ACTIVITY ▸ Reproduce the article on march-in rights below word for word, from its headline through its final sentence.

EXCERPTED TEXT ▸
Patients and innovators lose if the government pursues ‘march-in’

Utilizing march-in rights as proposed by the Biden Administration would chill innovation and undermine collaboration between the public and private sectors.

Megan Van Etten
Megan Van EttenSeptember 7, 2021

Patients and innovators lose if the government pursues ‘march-in’.

The Biden Administration this summer issued an executive order that seems to endorse the use of “march-in” – when the government seizes patent rights from an innovator to let competitors use that patented invention – in an effort to address medicine affordability. This policy could have a grave impact on the pipeline of new treatments and cures, while ignoring the reality that today more than 90% of prescriptions for drugs are filled with generics – up from 19% 35 years ago thanks to our competitive system that includes intellectual property (IP) protections, including patents.  

Allowing for the use of march-in rights to address pricing of medicines would have a chilling effect on American innovation. The government would be asking innovators to risk decades of research and billions of dollars – not to mention the chance of failing – to then have those inventions stolen after they succeed and given to third parties who put nothing on the line. The truth is, without reliable and reasonable protections for inventions, innovators simply won’t be able to develop the next lifesaving treatment or vaccine. Not to mention that removing those protections would also reduce incentives for innovators to collaborate with government or universities moving forward.

DATASET ENTRIES ▸
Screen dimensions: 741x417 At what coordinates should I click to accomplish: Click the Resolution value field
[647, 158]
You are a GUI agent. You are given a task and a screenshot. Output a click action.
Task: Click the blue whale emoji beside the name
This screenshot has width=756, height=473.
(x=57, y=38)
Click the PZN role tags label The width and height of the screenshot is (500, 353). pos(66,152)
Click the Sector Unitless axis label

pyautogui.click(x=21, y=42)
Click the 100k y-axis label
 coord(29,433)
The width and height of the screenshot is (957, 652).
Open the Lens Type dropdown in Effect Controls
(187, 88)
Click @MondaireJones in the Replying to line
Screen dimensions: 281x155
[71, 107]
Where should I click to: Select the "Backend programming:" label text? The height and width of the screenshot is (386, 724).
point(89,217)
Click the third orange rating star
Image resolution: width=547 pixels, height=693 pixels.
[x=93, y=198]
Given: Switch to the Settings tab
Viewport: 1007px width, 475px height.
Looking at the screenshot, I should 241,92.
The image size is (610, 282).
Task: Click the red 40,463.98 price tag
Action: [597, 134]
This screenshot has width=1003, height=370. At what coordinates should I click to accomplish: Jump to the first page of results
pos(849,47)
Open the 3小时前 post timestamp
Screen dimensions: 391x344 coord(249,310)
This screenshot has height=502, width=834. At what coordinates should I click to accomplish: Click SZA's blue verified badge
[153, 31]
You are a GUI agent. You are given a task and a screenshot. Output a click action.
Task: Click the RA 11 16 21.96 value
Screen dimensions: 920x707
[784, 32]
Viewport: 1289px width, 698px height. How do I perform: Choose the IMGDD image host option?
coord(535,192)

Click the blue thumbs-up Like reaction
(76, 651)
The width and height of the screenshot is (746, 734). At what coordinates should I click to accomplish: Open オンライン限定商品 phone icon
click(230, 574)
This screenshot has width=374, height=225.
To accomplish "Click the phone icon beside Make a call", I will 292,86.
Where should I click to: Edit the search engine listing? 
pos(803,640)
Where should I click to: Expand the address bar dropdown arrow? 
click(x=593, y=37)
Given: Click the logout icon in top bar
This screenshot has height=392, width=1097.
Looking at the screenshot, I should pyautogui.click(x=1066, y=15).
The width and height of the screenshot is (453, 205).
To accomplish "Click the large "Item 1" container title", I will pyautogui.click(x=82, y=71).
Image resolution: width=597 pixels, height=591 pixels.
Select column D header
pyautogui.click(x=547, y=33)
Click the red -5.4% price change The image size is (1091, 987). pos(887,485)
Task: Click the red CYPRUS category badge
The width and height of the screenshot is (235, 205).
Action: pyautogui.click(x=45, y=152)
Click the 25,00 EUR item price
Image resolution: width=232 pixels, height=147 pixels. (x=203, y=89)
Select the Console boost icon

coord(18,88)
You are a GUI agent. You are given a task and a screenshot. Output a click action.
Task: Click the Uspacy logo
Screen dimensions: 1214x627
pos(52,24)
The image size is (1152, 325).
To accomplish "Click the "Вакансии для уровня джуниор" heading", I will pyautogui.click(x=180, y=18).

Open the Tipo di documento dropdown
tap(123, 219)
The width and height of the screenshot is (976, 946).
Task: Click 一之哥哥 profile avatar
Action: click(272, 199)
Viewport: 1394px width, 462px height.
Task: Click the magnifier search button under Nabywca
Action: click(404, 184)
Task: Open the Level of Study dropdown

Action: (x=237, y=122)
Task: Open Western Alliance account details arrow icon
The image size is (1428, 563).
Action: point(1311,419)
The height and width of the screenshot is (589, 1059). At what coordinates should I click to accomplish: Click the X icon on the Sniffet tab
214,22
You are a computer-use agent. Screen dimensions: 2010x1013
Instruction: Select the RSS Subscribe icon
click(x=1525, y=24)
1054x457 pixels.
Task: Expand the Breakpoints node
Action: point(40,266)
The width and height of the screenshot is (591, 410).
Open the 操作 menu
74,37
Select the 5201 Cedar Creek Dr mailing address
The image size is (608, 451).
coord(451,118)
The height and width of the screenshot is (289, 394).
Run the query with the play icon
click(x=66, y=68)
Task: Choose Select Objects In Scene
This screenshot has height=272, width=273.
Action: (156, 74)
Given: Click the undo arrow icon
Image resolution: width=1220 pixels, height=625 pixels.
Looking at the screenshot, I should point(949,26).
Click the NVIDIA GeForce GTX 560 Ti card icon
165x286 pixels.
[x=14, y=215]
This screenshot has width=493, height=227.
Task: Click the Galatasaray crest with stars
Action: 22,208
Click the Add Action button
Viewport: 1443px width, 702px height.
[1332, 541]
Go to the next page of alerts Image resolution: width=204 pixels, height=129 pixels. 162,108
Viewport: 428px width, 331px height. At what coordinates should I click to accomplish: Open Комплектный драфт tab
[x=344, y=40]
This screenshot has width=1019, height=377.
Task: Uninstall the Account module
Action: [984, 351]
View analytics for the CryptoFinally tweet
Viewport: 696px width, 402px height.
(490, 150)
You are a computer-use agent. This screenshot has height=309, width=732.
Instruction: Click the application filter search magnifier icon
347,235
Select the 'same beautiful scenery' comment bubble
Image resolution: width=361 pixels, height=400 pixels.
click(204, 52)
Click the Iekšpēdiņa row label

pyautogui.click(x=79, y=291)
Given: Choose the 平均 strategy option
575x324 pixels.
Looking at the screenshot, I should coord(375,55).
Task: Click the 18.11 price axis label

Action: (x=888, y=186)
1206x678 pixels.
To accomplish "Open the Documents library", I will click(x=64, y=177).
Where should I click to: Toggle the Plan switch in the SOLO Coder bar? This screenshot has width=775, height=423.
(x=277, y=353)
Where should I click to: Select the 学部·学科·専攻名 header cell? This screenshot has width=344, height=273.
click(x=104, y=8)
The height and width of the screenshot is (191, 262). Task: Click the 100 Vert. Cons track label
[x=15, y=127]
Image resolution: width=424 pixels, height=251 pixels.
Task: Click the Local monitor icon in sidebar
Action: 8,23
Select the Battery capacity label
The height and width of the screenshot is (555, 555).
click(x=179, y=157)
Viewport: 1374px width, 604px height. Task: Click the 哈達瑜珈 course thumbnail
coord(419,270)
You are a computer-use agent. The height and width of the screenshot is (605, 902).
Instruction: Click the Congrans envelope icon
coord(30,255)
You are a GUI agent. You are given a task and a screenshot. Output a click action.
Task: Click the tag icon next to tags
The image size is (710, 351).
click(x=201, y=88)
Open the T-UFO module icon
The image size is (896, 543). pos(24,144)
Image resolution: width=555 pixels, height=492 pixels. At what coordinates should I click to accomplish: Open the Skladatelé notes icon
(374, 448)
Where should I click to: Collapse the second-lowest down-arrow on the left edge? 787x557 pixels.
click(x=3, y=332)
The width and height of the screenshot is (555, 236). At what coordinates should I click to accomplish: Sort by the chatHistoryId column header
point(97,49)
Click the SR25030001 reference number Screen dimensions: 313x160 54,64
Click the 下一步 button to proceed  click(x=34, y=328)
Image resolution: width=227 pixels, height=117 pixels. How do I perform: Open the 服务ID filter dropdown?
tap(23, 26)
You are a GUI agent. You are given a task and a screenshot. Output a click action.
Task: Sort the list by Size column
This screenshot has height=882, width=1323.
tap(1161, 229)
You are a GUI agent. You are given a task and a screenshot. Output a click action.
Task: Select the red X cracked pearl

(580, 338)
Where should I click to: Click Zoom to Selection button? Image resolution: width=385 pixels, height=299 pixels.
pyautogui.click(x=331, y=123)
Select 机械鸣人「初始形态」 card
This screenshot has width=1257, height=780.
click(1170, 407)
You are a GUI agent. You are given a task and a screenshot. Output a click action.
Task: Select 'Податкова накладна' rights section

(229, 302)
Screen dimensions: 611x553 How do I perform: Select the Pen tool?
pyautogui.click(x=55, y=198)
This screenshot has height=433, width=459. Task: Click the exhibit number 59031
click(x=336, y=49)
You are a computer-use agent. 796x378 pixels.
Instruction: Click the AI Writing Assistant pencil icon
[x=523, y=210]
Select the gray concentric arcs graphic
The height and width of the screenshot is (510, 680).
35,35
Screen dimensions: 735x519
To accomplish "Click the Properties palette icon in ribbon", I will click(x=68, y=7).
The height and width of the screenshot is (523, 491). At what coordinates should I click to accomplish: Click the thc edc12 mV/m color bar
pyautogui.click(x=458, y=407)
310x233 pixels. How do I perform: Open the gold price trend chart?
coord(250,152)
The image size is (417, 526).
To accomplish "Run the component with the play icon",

EXERCISE ANSWER ▸
Patients and innovators lose if the government pursues ‘march-in’

Utilizing march-in rights as proposed by the Biden Administration would chill innovation and undermine collaboration between the public and private sectors.

Megan Van Etten
Megan Van EttenSeptember 7, 2021

Patients and innovators lose if the government pursues ‘march-in’.

The Biden Administration this summer issued an executive order that seems to endorse the use of “march-in” – when the government seizes patent rights from an innovator to let competitors use that patented invention – in an effort to address medicine affordability. This policy could have a grave impact on the pipeline of new treatments and cures, while ignoring the reality that today more than 90% of prescriptions for drugs are filled with generics – up from 19% 35 years ago thanks to our competitive system that includes intellectual property (IP) protections, including patents.  

Allowing for the use of march-in rights to address pricing of medicines would have a chilling effect on American innovation. The government would be asking innovators to risk decades of research and billions of dollars – not to mention the chance of failing – to then have those inventions stolen after they succeed and given to third parties who put nothing on the line. The truth is, without reliable and reasonable protections for inventions, innovators simply won’t be able to develop the next lifesaving treatment or vaccine. Not to mention that removing those protections would also reduce incentives for innovators to collaborate with government or universities moving forward.